In most cases, the law really is black and white. Stealing is bad. Paying is good.

About the drum beats.... the criteria used to measure infringement is something to the effect of (and I can't remember the exact verbage, but this is close), "compositionally important and uniquely identifiable."

Nobody came up with I, IV, I, V7, I, or any other chord progression. As progressions go, they're all fundamentally derivative. A drum beat that goes "kick, snare, kick, kick, snare" is derivative. However, some drum beats really are uniquely identifiable. I'm thinking Zeppelin's "Rock and Roll", or Aerosmith's "Walk This Way" - or perhaps even better... Wipeout. That may be a grey area, but I'd err on the side of caution before ripping off any of those.

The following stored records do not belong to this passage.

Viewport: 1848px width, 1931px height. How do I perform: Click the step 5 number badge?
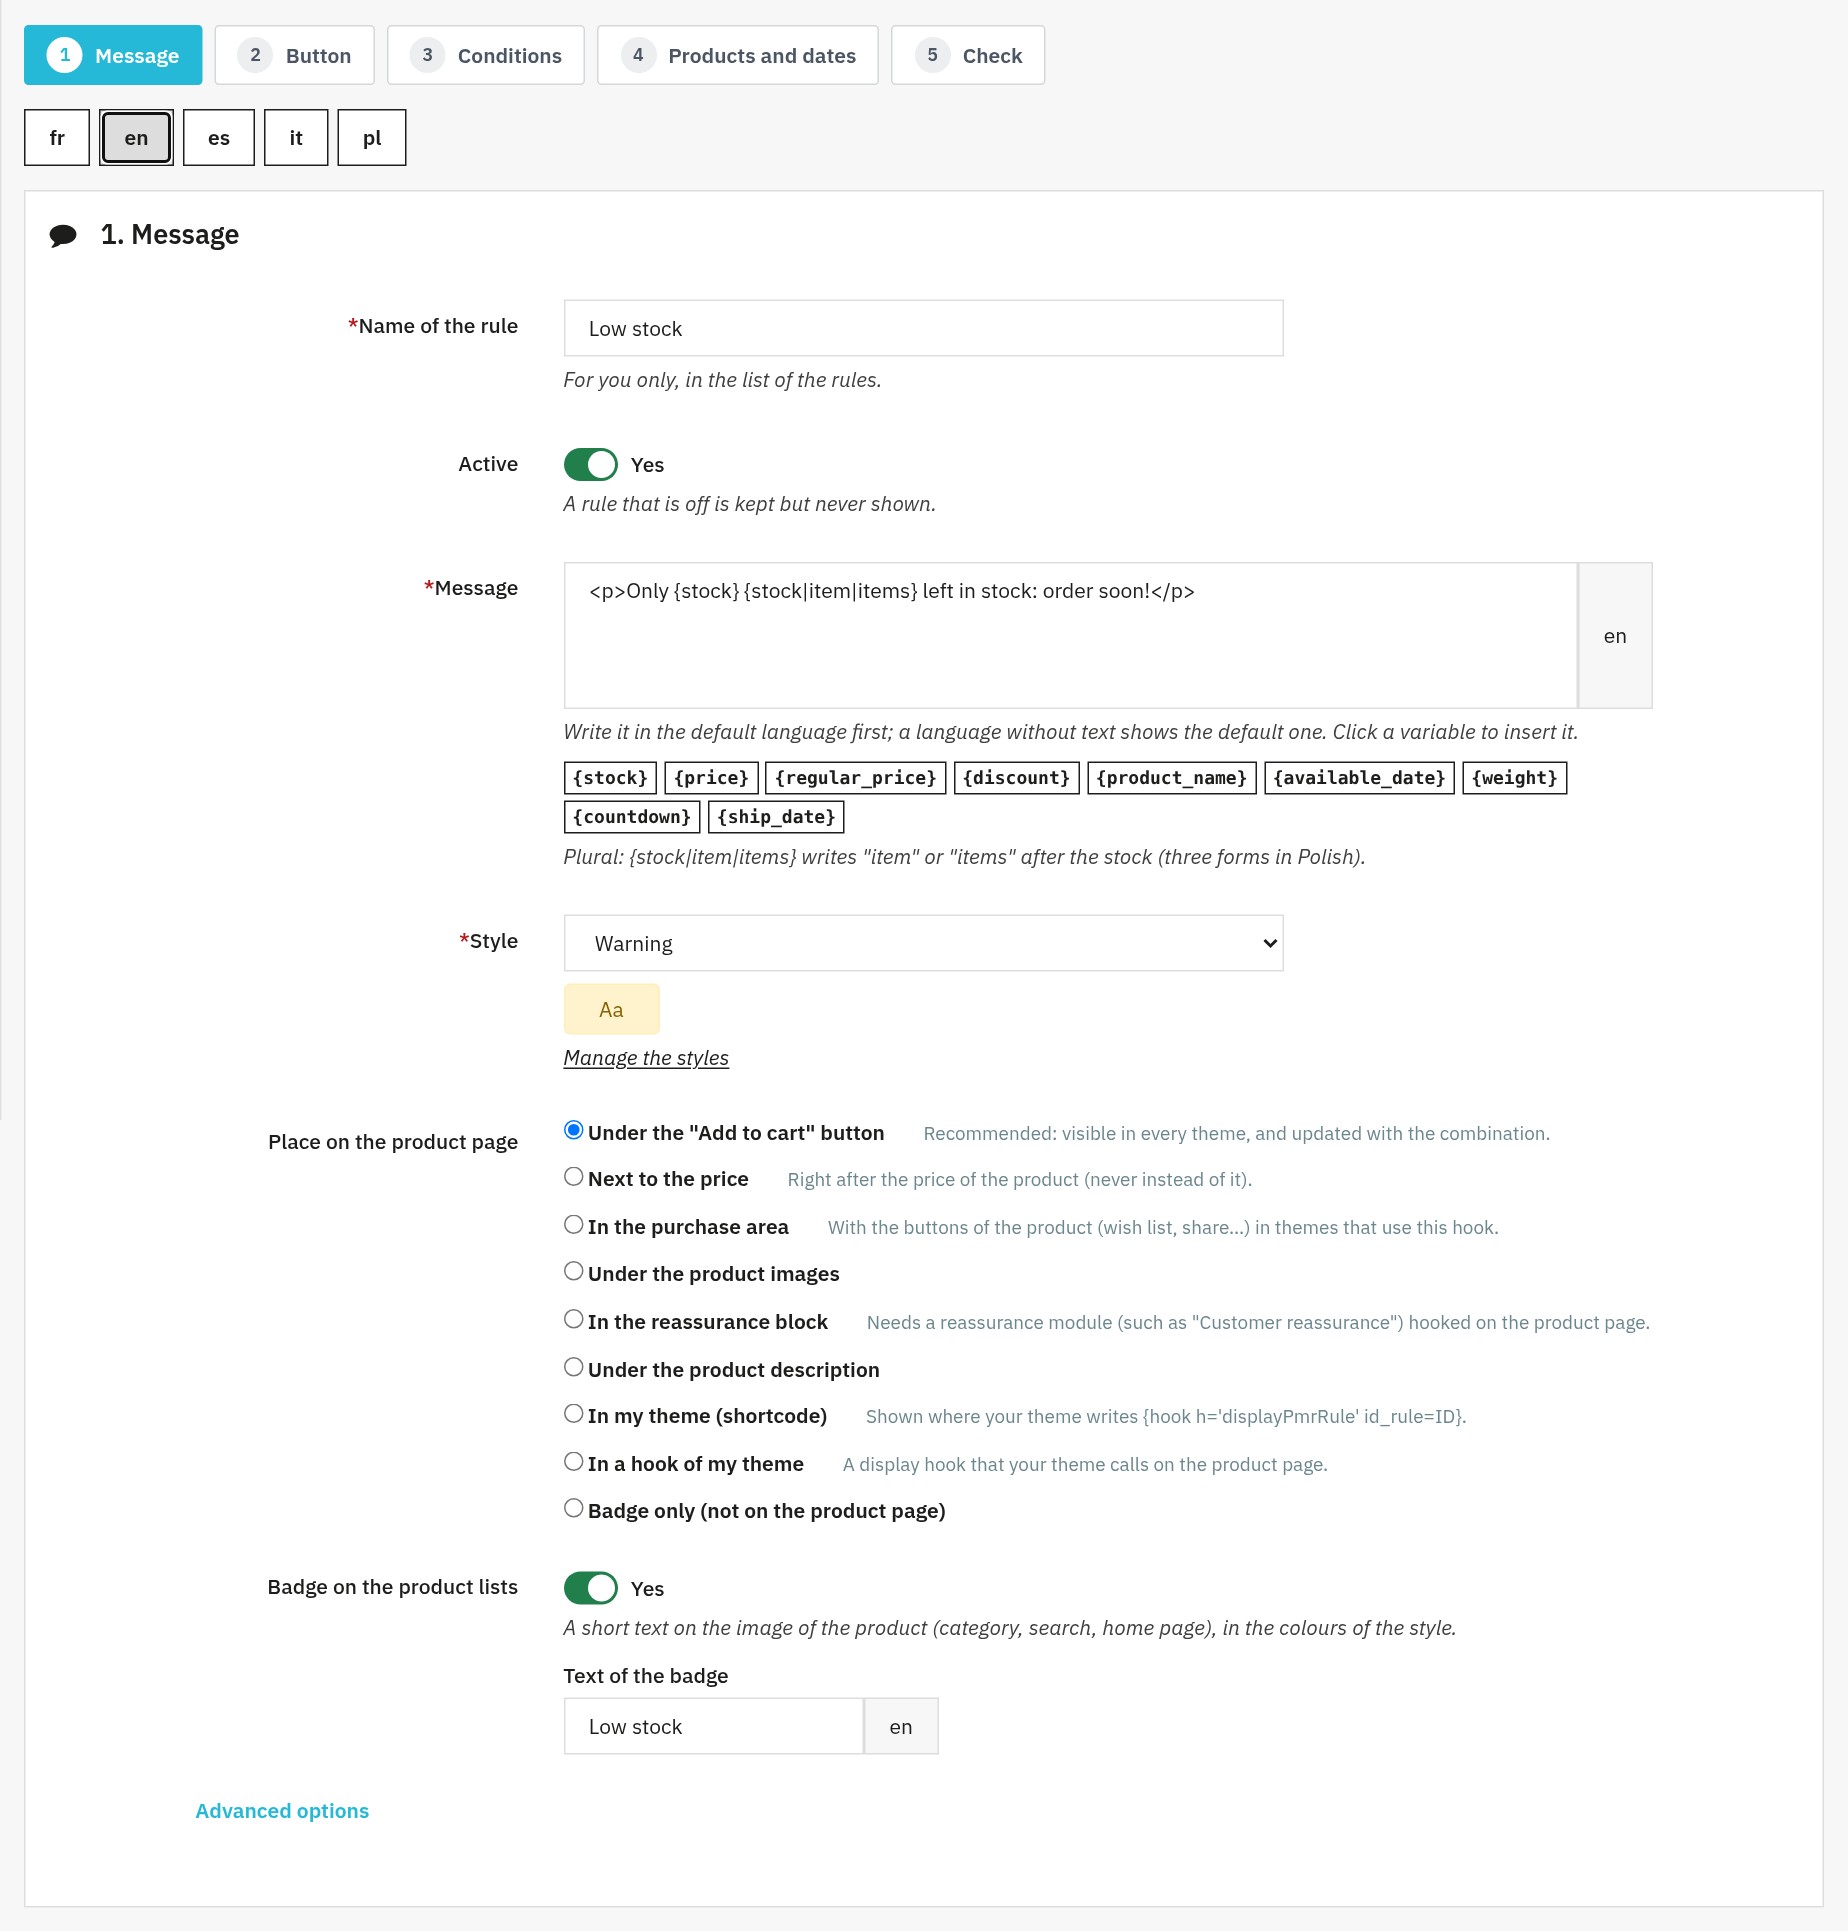(932, 55)
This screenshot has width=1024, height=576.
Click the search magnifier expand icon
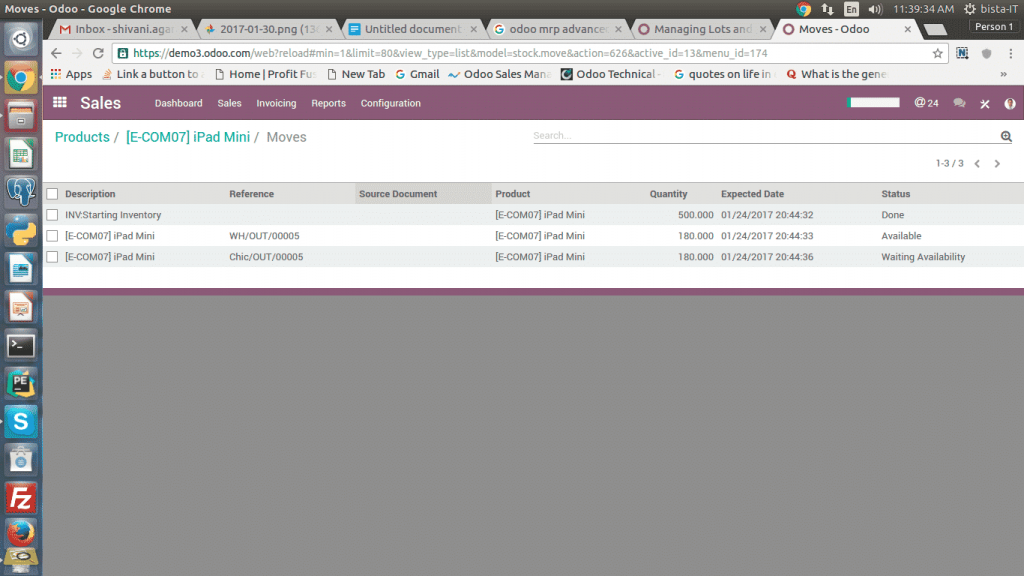[x=1006, y=137]
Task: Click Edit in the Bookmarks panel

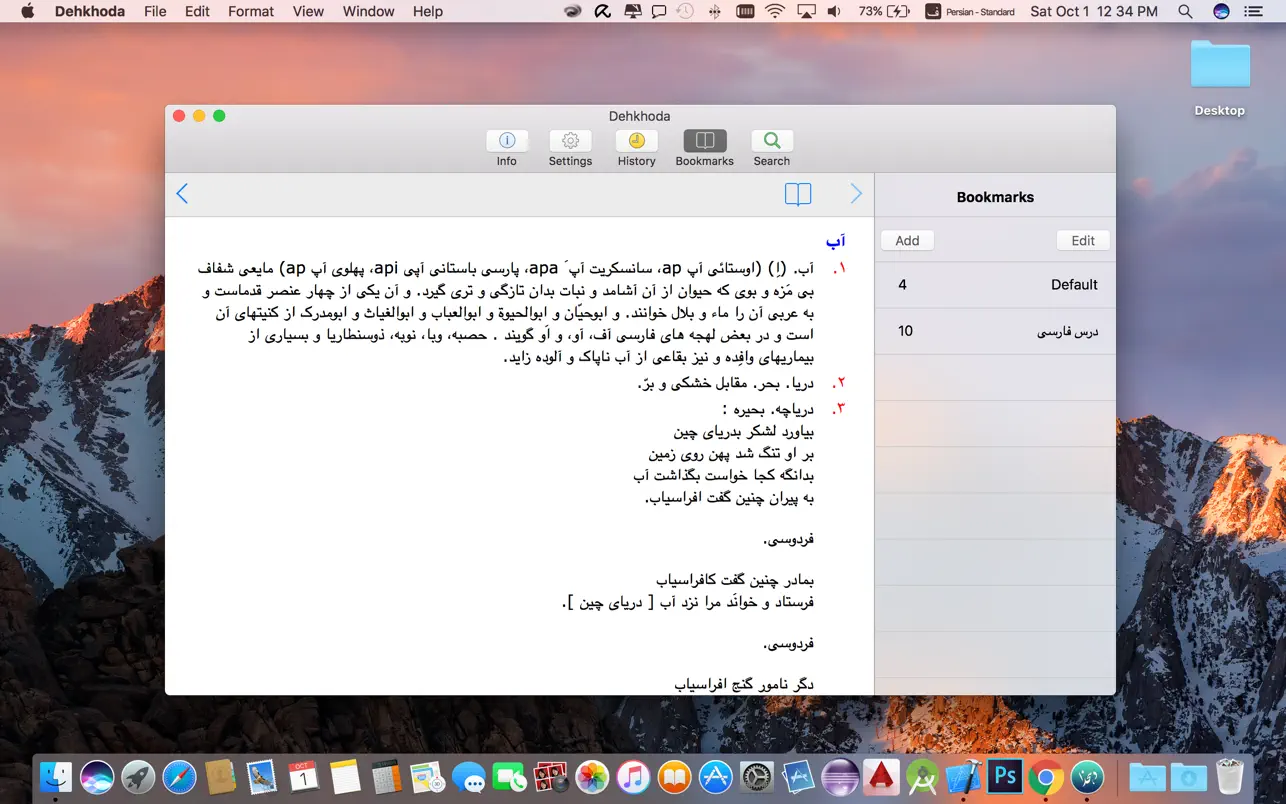Action: coord(1082,240)
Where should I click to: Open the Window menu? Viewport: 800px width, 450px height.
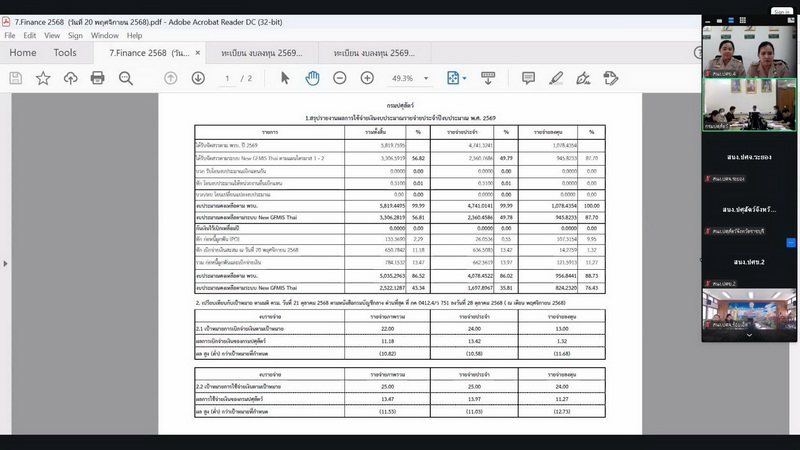coord(105,35)
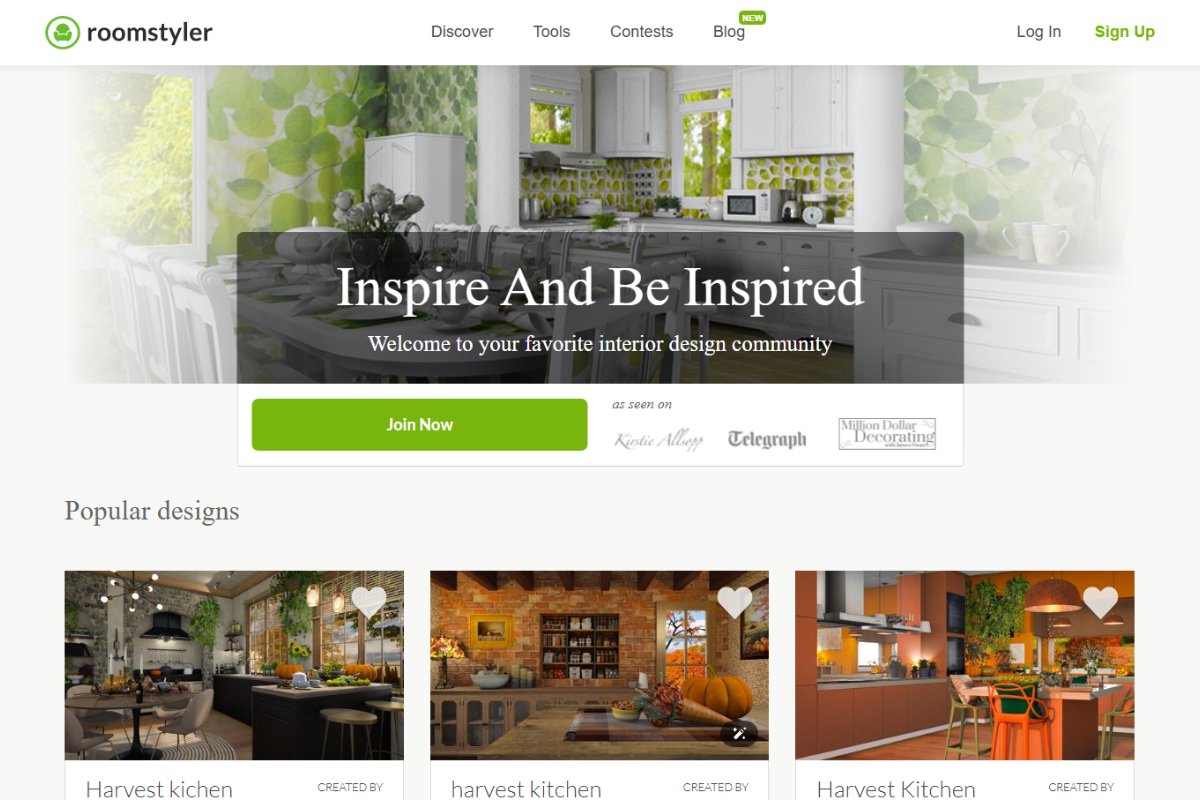The height and width of the screenshot is (800, 1200).
Task: Click the Telegraph logo
Action: (x=767, y=439)
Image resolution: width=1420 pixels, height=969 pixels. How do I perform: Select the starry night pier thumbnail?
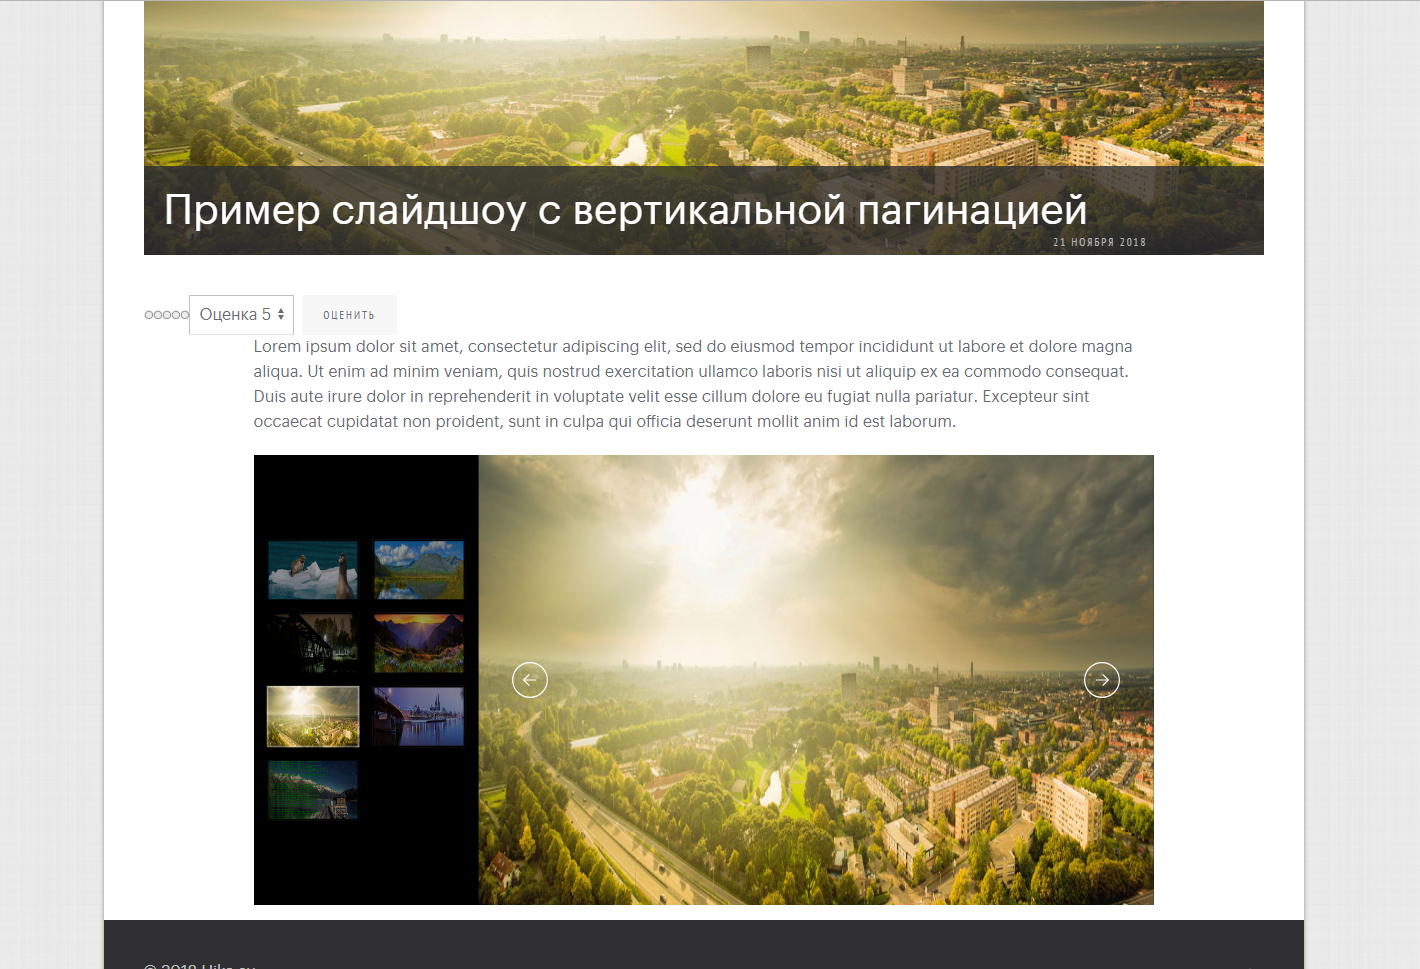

As far as "fair use" (or "fair dealing" as it is known in Canada) goes, the language seems to allow for parody/satire, even if for profit.

My own experience was this: I made a video - highly political in nature - to the tune of Winter Wonderland. I wasn't expecting any more than a few dozen or so views, but it topped out at about 13 000 views. As it was rolling along, it got pulled by YouTube for copyright infringement. I did not have permission to use Winter Wonderland, and their audio fingerprint analysis picked it up - even though it was my own arrangement and performance.

I appealed it and they agreed with me, based on Fair Dealing and the exceptions for parody/satire, which my video clearly was. Even though I had monetized my account and made a whole $20 or whatever off the whole thing.